Marché surfacturé et passé sans publicité ni mise en concurrence n’est pas à payer !
La cour administrative d’appel de Bordeaux a rendu, le 4 février 2016, un arrêt dans lequel elle précise les fondements sur lesquels la responsabilité de la commune peut être engagée en présence d’un marché passé dans des conditions illégales.
En l’espèce, le maire de la commune de Goyave a donné son accord, sans qu’aucun marché ne soit formellement conclu par la commune, à la livraison par la société P. de diverses fournitures. La société P. a sollicité le paiement de factures que la nouvelle municipalité a refusé d'acquitter. La société P. a demandé au tribunal administratif de la Guadeloupe de condamner la commune à lui verser ladite somme. Par un jugement en date du 28 février 2014, le tribunal a partiellement fait droit à la demande de la société. La commune relève appel dudit jugement.

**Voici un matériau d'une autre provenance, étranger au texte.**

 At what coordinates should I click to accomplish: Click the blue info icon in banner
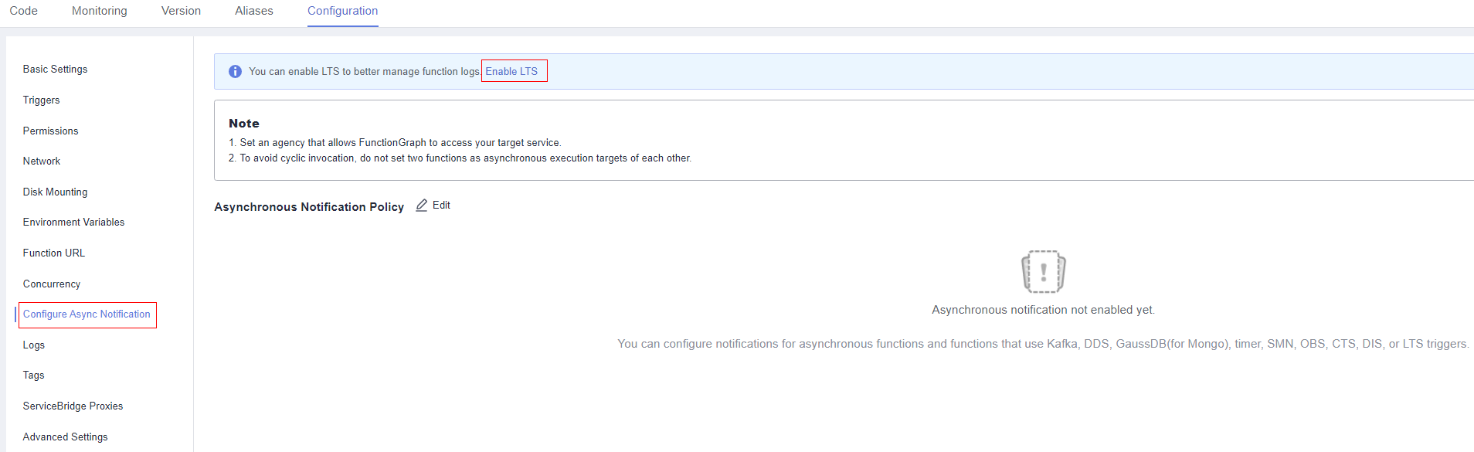tap(236, 72)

La cour administrative d’appel revient, dans un premier temps, sur les règles applicables lorsque les parties soumettent au juge un litige relatif à l’exécution du contrat qui les lie. Elle rappelle également, en s’appuyant sur les articles L. 2121-29 et L. 2122-21 du Code général des collectivités territoriales, que le maire ne peut valablement souscrire un marché au nom de la commune sans y avoir été préalablement autorisé par une délibération expresse du conseil municipal.

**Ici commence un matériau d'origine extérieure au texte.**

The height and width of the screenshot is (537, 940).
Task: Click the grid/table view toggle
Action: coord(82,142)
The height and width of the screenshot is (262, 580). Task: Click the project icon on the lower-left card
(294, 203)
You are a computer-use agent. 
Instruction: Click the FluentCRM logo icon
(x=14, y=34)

La cour précise ensuite les fondements sur lesquels la responsabilité de la commune peut être engagée.
En matière de responsabilité contractuelle, le juge indique que la signature du maire sur les bons de commande et les attestations de factures à payer suffisent à caractériser la conclusion de contrats entre la collectivité et son fournisseur. Il ajoute cependant « que compte tenu de la gravité de l'illégalité commise et des circonstances dans lesquelles le maire a opéré, qui faisaient obstacle à ce que l'assemblée délibérante se prononce en toute connaissance de cause sur ces livraisons à un coût déraisonnable pour n'importe quel consommateur averti, le litige ne peut pas être réglé sur le terrain contractuel et la société ne saurait se prévaloir de l'exigence de loyauté des relations contractuelles ».
En matière de responsabilité quasi-contractuelle et quasi-délictuelle, la cour indique que les marchandises surfacturées, disponibles sur le marché à des prix très inférieurs, ne peuvent pas être regardées comme ayant été utiles à la commune, tout en ajoutant que le fournisseur a lui-même commis une faute en concluant des contrats dont il ne pouvait ignorer l'illégalité.
Ainsi, en dépit de la faute commise par le maire de la commune, la société n'est pas fondée à demander une indemnisation, ni sur le terrain de la responsabilité quasi-contractuelle de la commune, ni sur le terrain quasi-délictuel, car la faute de la société constitue la cause directe de son préjudice.